Machine Annotation for Digital Imagery of Historical Materials
using the ALIP System
James Z. Wang, Jia Li
The Pennsylvania State University, University Park, PA 16802
Simmons College, Boston, MA 02155
Manual annotating digital imagery of historical materials is a
labor-intensive task for many historians. In this paper, we introduce
the application of the ALIP (Automatic Linguistic Indexing of
Pictures) system, developed at The Pennsylvania State University, to
the problem of machine assisted annotation of these images. The ALIP
system learns the expertise of a human annotator from a small
collection of representative images. The learned knowledge about the
domain-specific concepts is stored as a dictionary of statistical
models in a computer-based knowledge base.

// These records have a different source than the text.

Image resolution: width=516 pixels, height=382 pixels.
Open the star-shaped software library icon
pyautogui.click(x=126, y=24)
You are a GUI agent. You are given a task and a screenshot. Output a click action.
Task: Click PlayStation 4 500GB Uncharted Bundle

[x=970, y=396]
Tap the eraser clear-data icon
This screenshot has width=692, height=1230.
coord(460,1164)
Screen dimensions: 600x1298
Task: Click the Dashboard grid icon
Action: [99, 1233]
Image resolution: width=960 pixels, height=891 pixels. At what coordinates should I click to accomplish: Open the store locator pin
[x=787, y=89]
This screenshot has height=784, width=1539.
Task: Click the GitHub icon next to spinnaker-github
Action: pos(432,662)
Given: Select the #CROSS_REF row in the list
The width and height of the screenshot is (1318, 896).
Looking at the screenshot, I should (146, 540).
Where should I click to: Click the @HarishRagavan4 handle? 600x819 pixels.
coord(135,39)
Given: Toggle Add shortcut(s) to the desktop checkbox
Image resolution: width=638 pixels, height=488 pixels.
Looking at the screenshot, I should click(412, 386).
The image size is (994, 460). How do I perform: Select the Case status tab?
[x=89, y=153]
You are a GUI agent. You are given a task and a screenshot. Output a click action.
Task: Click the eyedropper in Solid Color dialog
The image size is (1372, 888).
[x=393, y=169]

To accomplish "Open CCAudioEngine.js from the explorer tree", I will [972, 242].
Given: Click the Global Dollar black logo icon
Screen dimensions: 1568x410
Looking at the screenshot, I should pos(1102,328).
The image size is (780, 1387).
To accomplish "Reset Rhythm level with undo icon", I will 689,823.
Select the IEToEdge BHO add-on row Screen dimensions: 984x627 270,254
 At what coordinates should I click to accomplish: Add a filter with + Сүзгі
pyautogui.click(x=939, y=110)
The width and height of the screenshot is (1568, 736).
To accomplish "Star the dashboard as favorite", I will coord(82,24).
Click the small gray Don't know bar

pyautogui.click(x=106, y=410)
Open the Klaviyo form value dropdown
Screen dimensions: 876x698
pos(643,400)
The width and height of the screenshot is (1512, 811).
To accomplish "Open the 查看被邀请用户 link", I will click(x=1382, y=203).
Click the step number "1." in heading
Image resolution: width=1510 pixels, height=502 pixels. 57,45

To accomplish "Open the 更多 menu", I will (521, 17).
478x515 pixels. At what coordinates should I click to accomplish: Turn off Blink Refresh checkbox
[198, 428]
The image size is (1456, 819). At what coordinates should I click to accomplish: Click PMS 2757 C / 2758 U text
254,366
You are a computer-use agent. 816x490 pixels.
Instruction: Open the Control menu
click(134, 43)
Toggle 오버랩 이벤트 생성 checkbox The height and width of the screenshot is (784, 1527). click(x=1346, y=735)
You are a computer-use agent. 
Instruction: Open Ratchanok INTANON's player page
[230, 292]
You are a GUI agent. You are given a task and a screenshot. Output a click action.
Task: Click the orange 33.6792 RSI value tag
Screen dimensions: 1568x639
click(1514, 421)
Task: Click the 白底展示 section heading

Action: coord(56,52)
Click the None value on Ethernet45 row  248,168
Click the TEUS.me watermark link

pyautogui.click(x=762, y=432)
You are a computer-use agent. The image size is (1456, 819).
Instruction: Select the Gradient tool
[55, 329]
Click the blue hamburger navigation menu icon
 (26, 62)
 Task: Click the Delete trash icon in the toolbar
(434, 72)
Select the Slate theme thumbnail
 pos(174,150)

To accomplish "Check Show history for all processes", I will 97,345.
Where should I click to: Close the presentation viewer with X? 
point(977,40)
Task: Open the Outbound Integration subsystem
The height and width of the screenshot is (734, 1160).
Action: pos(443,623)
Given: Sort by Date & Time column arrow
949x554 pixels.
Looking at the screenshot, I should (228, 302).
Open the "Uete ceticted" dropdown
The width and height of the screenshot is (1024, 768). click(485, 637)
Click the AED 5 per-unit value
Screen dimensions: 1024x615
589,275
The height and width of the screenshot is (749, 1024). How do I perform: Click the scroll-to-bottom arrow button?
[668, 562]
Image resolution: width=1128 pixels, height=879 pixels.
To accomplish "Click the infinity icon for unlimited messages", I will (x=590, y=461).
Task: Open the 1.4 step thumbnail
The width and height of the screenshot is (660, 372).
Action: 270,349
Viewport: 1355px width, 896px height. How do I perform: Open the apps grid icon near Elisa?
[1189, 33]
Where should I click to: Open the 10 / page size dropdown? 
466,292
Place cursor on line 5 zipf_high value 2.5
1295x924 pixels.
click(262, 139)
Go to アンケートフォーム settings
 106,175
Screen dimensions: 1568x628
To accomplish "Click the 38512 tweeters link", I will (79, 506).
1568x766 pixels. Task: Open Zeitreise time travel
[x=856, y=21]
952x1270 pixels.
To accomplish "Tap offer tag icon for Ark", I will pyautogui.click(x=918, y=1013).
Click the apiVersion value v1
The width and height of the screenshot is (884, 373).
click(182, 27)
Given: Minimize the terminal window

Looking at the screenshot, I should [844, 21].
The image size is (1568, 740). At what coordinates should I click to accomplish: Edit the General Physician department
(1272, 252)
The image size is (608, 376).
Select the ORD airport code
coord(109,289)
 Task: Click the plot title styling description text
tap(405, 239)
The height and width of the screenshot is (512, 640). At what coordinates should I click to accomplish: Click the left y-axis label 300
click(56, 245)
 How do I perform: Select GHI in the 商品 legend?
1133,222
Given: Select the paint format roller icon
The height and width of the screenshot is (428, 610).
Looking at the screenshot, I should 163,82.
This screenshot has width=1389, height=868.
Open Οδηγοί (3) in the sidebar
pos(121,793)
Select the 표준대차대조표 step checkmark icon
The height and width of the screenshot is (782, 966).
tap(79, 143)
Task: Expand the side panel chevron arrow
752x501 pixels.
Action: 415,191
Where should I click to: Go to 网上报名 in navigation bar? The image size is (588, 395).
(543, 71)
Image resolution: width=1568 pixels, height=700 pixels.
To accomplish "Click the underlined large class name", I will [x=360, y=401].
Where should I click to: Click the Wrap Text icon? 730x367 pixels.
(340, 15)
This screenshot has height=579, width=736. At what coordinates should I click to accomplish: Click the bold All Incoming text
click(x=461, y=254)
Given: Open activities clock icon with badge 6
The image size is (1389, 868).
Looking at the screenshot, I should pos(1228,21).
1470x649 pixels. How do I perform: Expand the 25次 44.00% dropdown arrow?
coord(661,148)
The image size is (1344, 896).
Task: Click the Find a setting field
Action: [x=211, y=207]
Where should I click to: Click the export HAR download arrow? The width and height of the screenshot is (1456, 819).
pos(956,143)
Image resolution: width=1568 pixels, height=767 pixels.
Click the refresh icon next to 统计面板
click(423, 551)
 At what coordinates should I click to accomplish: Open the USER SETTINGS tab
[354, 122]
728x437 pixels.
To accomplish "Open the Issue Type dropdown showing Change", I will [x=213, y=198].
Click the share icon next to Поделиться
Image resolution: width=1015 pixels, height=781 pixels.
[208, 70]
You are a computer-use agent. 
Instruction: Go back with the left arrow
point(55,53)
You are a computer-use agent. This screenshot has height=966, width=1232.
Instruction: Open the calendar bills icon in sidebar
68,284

When a new image is
presented to ALIP, the system computes the statistical likelihood of
the image resembling each of the learned statistical models and the
best few are further studied for the purpose of annotating the image
with keywords. The Penn State research team applied their ALIP system
to the EMPEROR images and metadata created by C.-c. Chen. Promising
results have been obtained.
Full Paper in Color
James Z. Wang, Jia Li and Ching-chih Chen, ``Machine Annotation for
Digital Imagery of Historical Materials Using the ALIP System,''
Proc. DELOS-NSF Workshop on Multimedia in Digital Libraries, 5 pages,
Crete, Greece, 2003.
Copyright 2003 .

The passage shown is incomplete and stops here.